◆ EXERCISE OBJECTIVE: Copy out every one of the rows below word for word. Leave the pictures out.
— begin RECORDS TO USE —
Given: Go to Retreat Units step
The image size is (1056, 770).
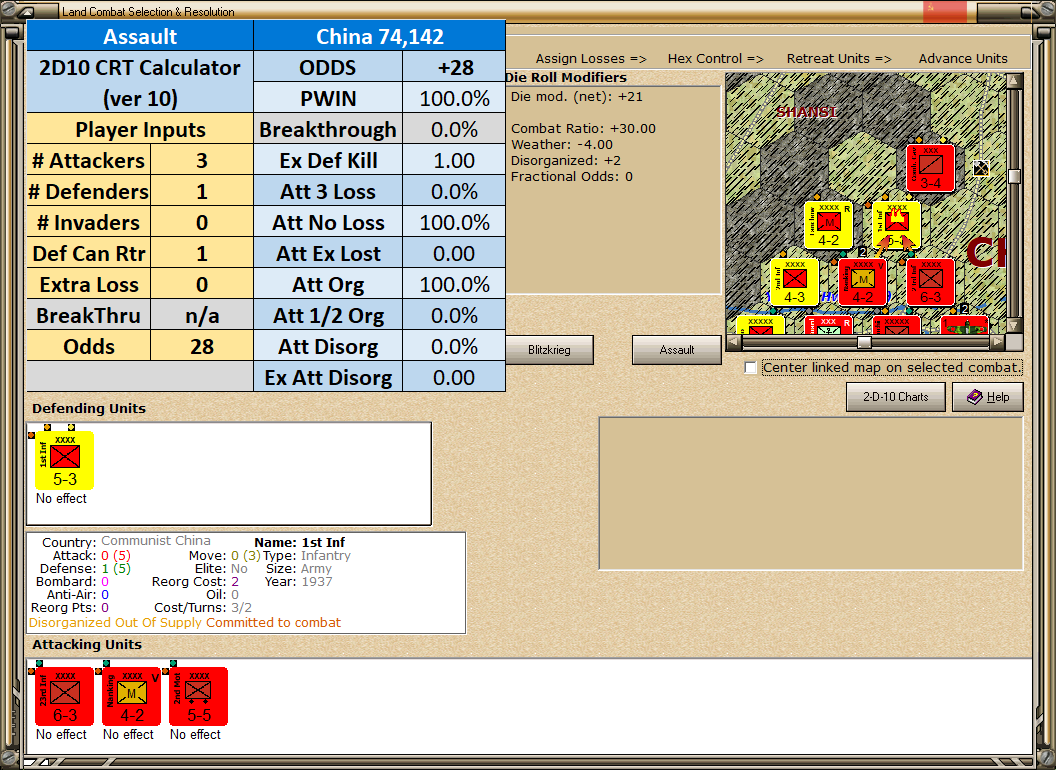Looking at the screenshot, I should pos(839,59).
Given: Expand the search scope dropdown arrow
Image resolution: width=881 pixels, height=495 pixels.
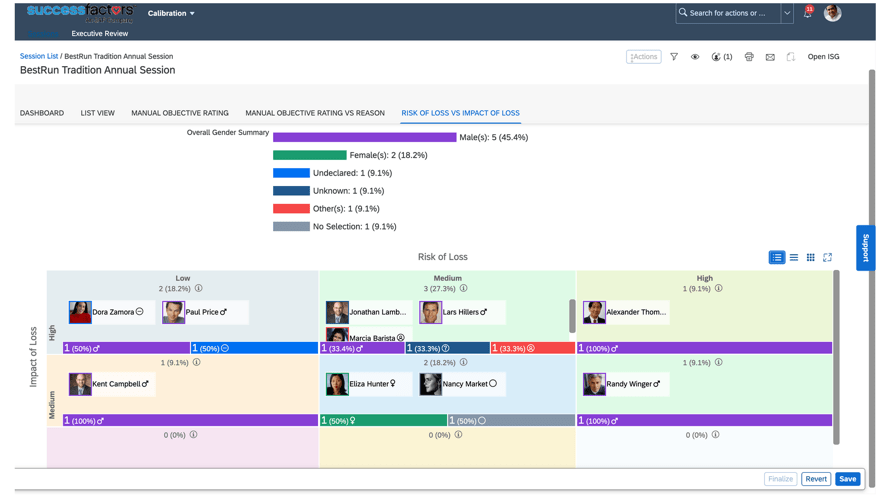Looking at the screenshot, I should 787,13.
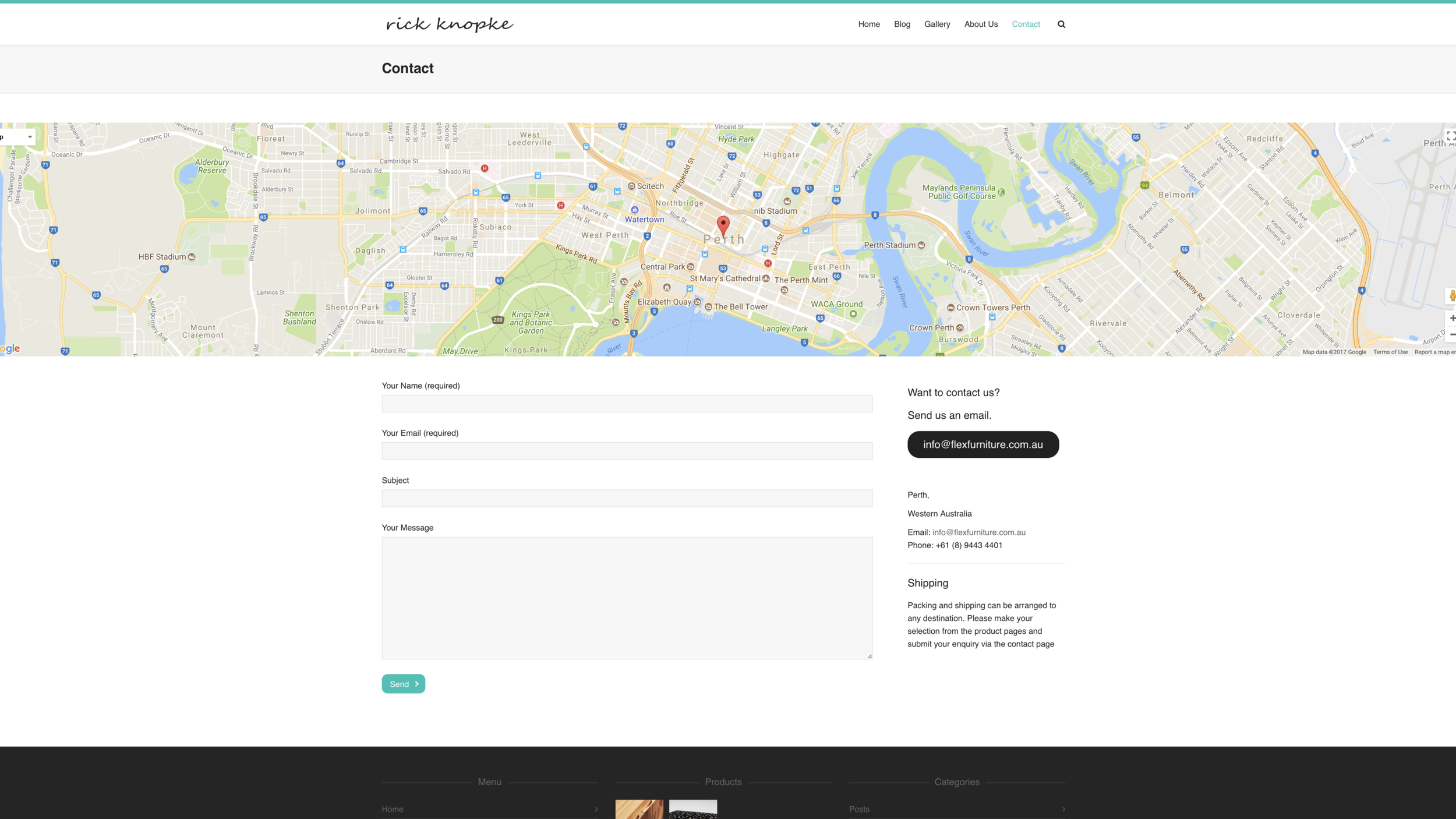Expand the footer Home menu chevron
Viewport: 1456px width, 819px height.
tap(596, 809)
— end RECORDS TO USE —
◆ WRITTEN SOLUTION:
Given: Go to Retreat Units step
The image size is (1056, 770).
Looking at the screenshot, I should pos(839,59).
Given: Expand the search scope dropdown arrow
Image resolution: width=881 pixels, height=495 pixels.
Looking at the screenshot, I should 787,13.
Expand the footer Home menu chevron
Viewport: 1456px width, 819px height.
tap(596, 809)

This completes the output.